_What needs to be done:_ Where a line of the data below has the string "agent", copy that line.

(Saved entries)
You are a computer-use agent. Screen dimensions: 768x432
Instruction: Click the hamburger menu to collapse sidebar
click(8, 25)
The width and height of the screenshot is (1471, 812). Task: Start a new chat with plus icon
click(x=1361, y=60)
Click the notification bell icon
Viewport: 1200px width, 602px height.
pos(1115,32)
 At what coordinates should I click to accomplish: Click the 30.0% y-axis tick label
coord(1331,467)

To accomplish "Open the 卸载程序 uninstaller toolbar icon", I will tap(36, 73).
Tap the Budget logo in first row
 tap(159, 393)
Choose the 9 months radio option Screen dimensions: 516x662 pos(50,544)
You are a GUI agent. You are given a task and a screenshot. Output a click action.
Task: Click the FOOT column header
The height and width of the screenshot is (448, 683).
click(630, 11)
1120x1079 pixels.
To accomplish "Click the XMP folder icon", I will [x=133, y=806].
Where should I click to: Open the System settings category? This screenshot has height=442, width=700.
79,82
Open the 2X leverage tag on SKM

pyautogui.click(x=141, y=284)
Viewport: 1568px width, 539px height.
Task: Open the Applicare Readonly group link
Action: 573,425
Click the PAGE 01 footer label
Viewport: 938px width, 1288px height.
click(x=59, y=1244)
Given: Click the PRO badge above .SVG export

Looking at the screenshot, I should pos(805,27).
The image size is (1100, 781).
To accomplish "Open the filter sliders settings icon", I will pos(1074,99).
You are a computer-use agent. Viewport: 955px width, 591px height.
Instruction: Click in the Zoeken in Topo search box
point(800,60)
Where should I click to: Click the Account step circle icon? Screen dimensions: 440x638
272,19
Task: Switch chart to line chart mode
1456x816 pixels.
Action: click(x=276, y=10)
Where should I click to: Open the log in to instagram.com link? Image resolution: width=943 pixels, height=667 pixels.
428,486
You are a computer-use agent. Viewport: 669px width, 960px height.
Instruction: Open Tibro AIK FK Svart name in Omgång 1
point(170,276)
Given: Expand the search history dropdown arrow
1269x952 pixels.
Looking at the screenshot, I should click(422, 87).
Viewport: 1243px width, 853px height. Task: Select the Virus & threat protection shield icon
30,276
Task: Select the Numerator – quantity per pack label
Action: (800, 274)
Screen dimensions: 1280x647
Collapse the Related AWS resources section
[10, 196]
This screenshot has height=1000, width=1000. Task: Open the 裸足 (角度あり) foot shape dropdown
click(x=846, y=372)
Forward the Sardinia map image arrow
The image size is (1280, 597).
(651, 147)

_Solution to the exercise:_
You are a computer-use agent. Screen dimensions: 768x432
You are a GUI agent. You are given a task and a screenshot. Output a click action.
You are a computer-use agent. Viewport: 955px width, 591px height.
You are a computer-use agent. Viewport: 669px width, 960px height.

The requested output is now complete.